Monday, November 23, 2015

Weighing In on the Final Four: Do the Right Thing

Last week, I attended one of the Parent Forums to hear about the four proposals to address the enrollment inequity at Waltham's six elementary schools.  There is one more chance for parents to give their input next Tuesday, 12/1. As usual, I have nothing but praise for the way that Dr. Echelson has handled the entire process, from identifying four possible solutions, to establishing a timeline (unheard of!), to soliciting parent and staff input at four meetings, etc.  He said, at the meeting that I attended (and I paraphrase), "I have a lot of big plans for this district, so we need to get this issue resolved and move on."  Oh, AND he even has a list of FAQs (and all of this stuff is on a Google drive, so that it can actually be accessed.)

My friend, the Watch City Wonder, blogged about the proposals and gave her opinion here today.  The News Tribune ran an editorial.  Both of them, at the end, ask the School Committee to reflect on what they've heard from staff and parents, and to make a decision.  Both make clear that not making a decision is unacceptable.  While I have a few disagreements with both opinion pieces, I wholeheartedly agree with that summary.  Inaction is untenable.

=== Material supplied ===
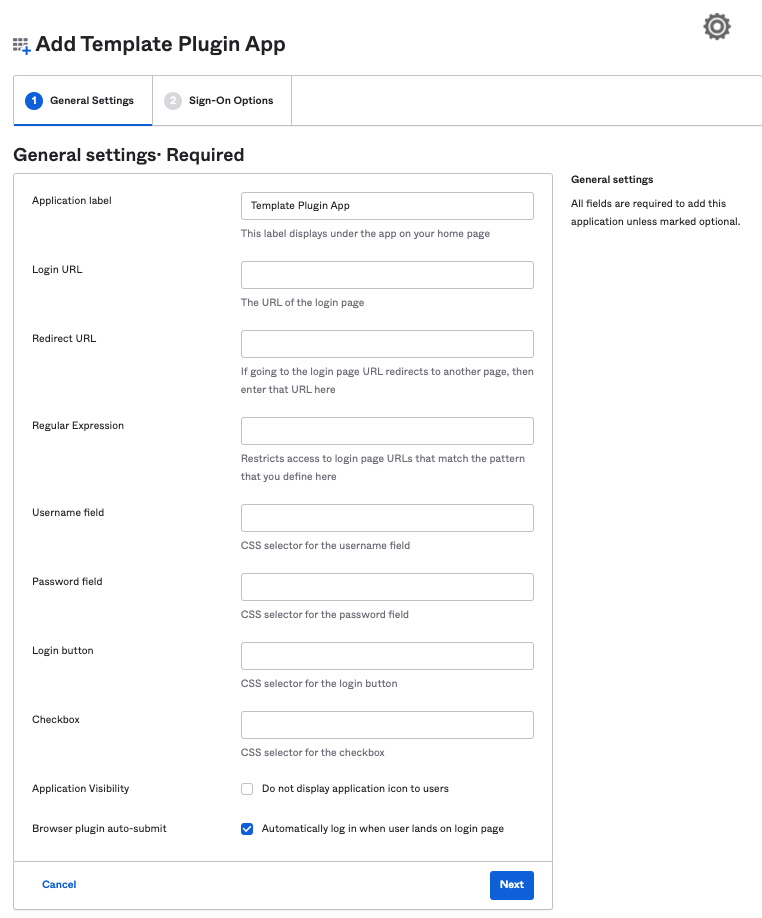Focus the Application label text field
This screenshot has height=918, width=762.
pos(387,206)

--

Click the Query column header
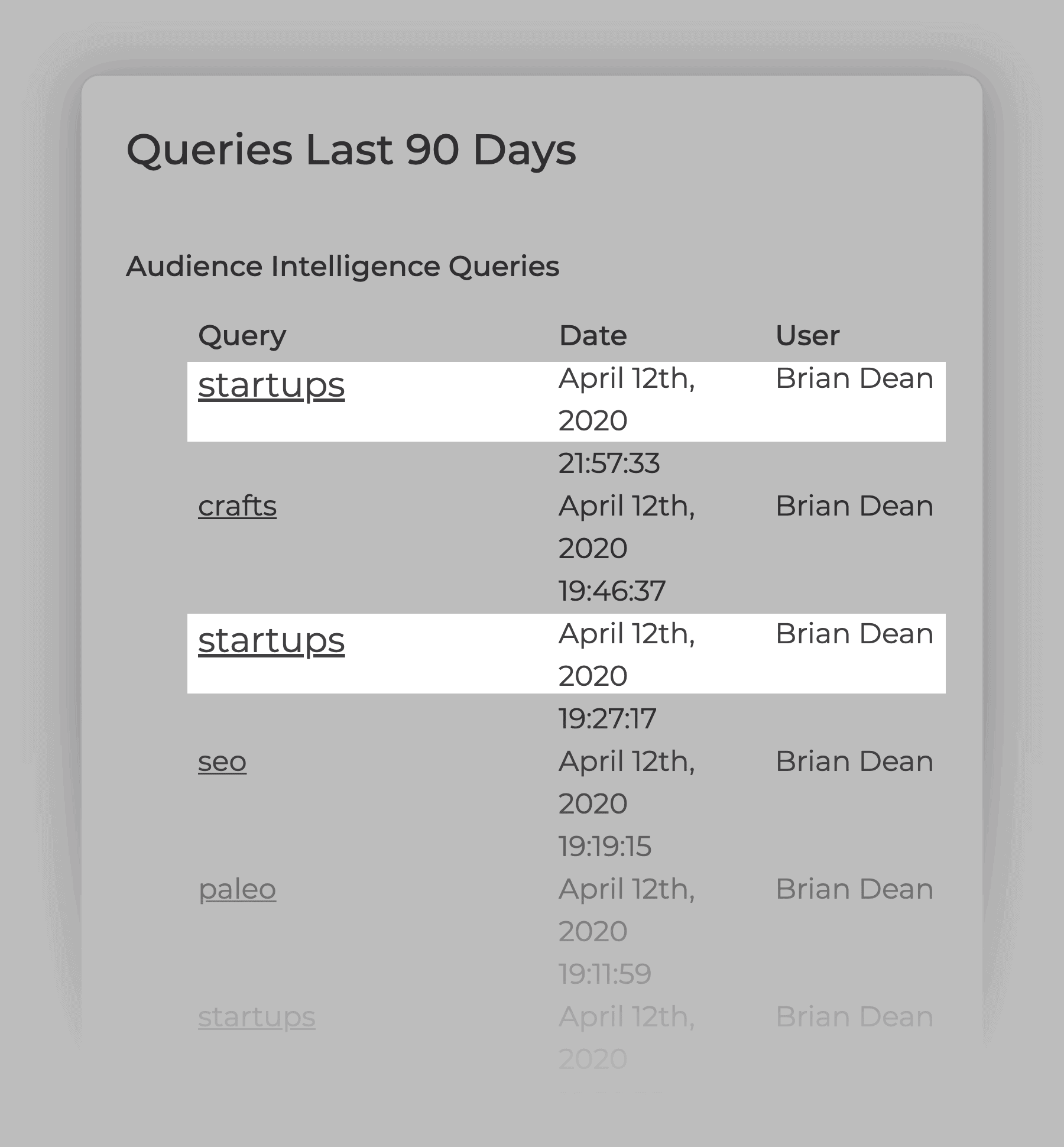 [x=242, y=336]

=== Directives ===
1. According to the blog post on the school enrollment proposals, how many elementary schools does Waltham have?
2. Decide whether each statement agrees with the blog post on the school enrollment proposals, answering yes or no and quoting the words that decide it: (a) The writer went to one of the Parent Forums. (b) The News Tribune published an editorial on the proposals. (c) The writer agrees with every point in both opinion pieces.

=== Solution set ===
1. Six.

2.
(a) Yes: "Last week, I attended one of the Parent Forums"
(b) Yes: "The News Tribune ran an editorial."
(c) No: "While I have a few disagreements with both opinion pieces"